* Instructions
(A) Write out the Amiga forum thread between "Spec-Chum 25 December 2016 16:05" and "that kinda thing.", inclusive.
(B) Answer yes or no to each statement about the Amiga forum thread, and quote the words from the thread that settle it: (i) According to Samurai_Crow, audio and blitter changed between ECS and AGA. (ii) Spec-Chum hopes to make simple AGA demos such as parallax stars and a simple scroller. (iii) Samurai_Crow describes enabling the fast Copper as a three-step process.

* Given passage
################

Spec-Chum 25 December 2016 16:05

AGA first or OCS/ECS?
 
Hi all and Merry Christmas!

I'm brand new to Amiga coding and have just about managed to do a simple system takeover ( https://1drv.ms/u/s!AipiGCTl1HL_g4Mzga3k3DRLQXGJZg ) but, eventually anyway, I want to do some simple AGA demos. Nothing major, parallax stars, simple scroller, that kinda thing.

Anyway, should I dive straight into AGA or stick to the much more documented OCS/ECS modes whilst I'm learning? I've got the recommended hardware reference material and books and the autodocs etc

Is going from OCS to AGA pretty straight forward or is it recommended to just go straight to AGA?

Samurai_Crow 25 December 2016 17:00

Going from ECS to AGA is straightforward. Audio and blitter didn't change between them. All AGA adds is big sprites, more palette registers, fast Copper when the display is inactive, color bank switching for sprites and dual playfield mode, faster video fetching, and guaranteed access to Kickstart version 3.

Spec-Chum 25 December 2016 17:15

OK, cool, thanks.

So 99% of things I'm hoping to learn from ECS will translate over to AGA?

EDIT: Ignore that, you've clearly answered it above lol

sandruzzo 26 December 2016 14:57

Quote:

Originally Posted by Samurai_Crow (Post 1130184)
Going from ECS to AGA is straightforward. Audio and blitter didn't change between them. All AGA adds is big sprites, more palette registers, fast Copper when the display is inactive, color bank switching for sprites and dual playfield mode, faster video fetching, and guaranteed access to Kickstart version 3.

Fast Copper?? How?

Samurai_Crow 26 December 2016 17:11

Quote:

Originally Posted by sandruzzo (Post 1130298)
Fast Copper?? How?

Two steps: 1) enable the control bit in the appropriate register, 2) disable the display DMA so the Copper can take over its bandwidth. The fast Copper is why Copper chunky is 4 times the horizontal resolution of ECS Copper plasma.

chb 26 December 2016 21:06

Quote:

Originally Posted by Samurai_Crow (Post 1130314)
Two steps: 1) enable the control bit in the appropriate register, 2) disable the display DMA so the Copper can take over its bandwidth. The fast Copper is why Copper chunky is 4 times the horizontal resolution of ECS Copper plasma.

I'm actually quite sure that copper speed did not change in AGA... the increased horizontal resolution for chunky plasma comes from the fact that due to the 256 color regs you can "buffer" the writes during two scanlines. But you can't have more than 57 color register writes* per scanline, both on OCS and AGA.

################

* Data records
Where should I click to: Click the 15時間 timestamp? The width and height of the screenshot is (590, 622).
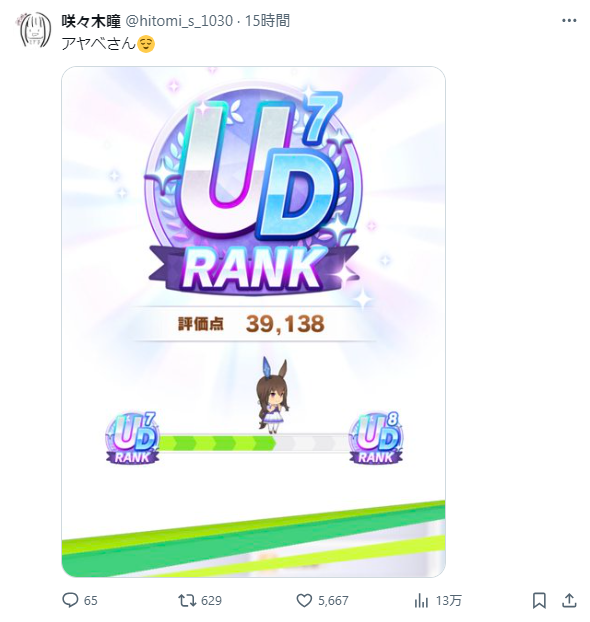[267, 21]
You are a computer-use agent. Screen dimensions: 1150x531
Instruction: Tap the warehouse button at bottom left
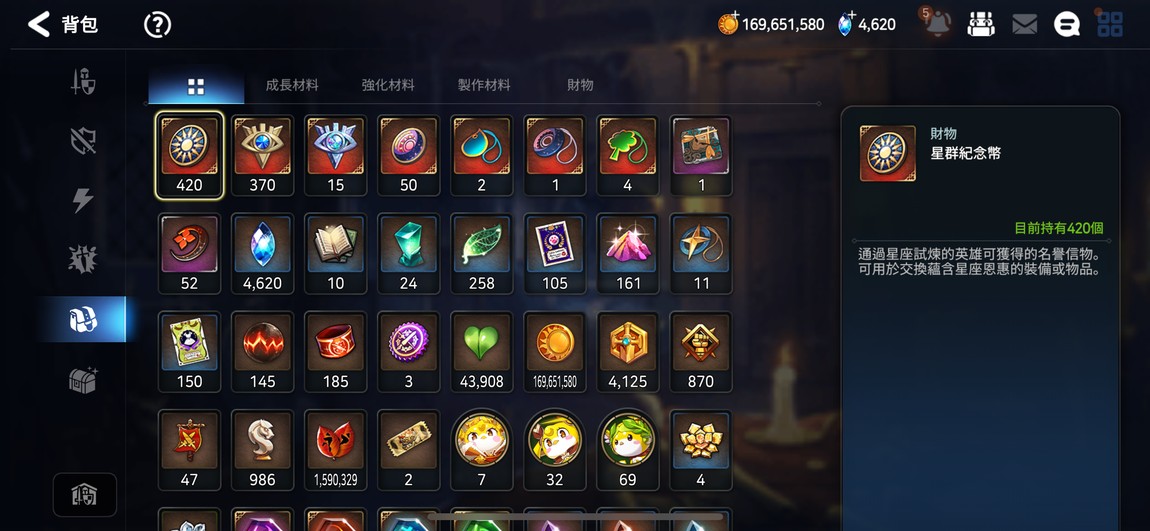(x=84, y=495)
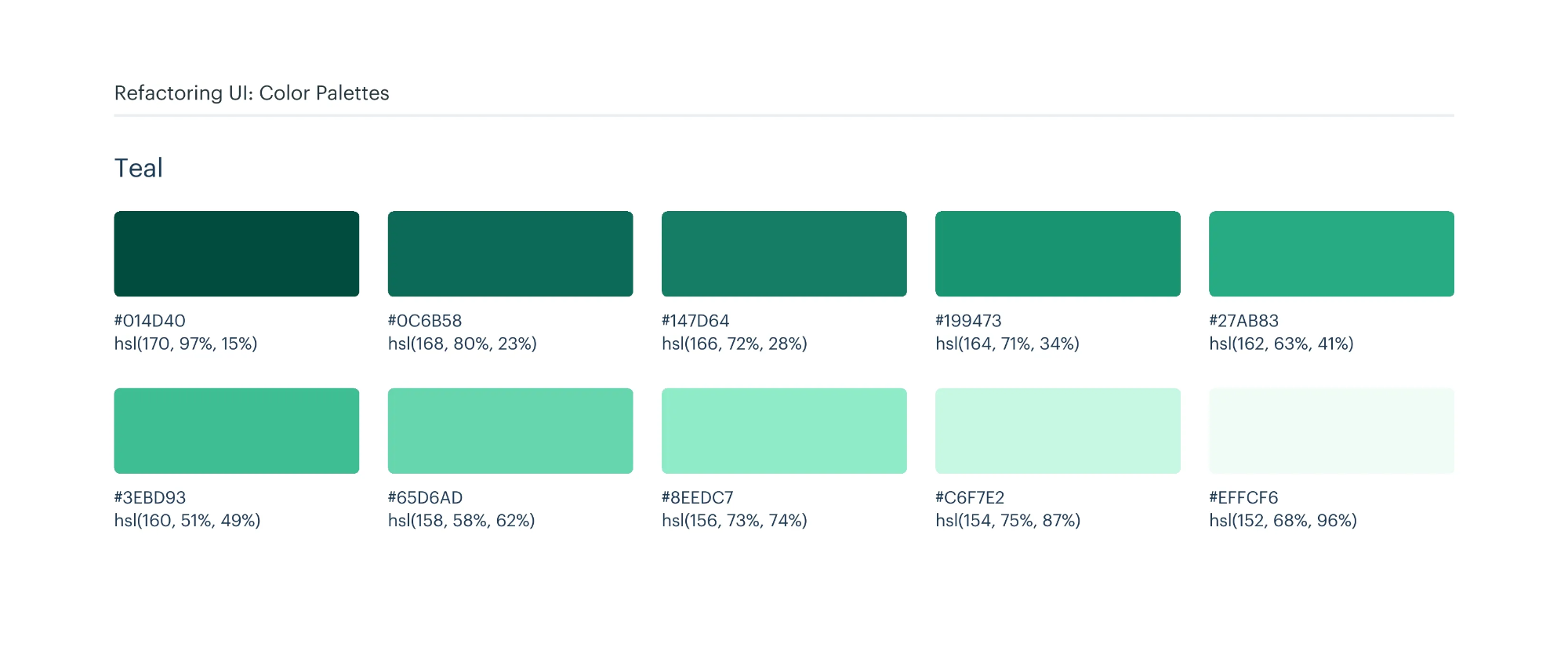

################

* The responses
(A)
Spec-Chum 25 December 2016 16:05

AGA first or OCS/ECS?
 
Hi all and Merry Christmas!

I'm brand new to Amiga coding and have just about managed to do a simple system takeover ( https://1drv.ms/u/s!AipiGCTl1HL_g4Mzga3k3DRLQXGJZg ) but, eventually anyway, I want to do some simple AGA demos. Nothing major, parallax stars, simple scroller, that kinda thing.

(B)
(i) No: "Audio and blitter didn't change between them."
(ii) Yes: "Nothing major, parallax stars, simple scroller, that kinda thing."
(iii) No: "Two steps: 1) enable the control bit in the appropriate register, 2) disable the display DMA so the Copper can take over its bandwidth."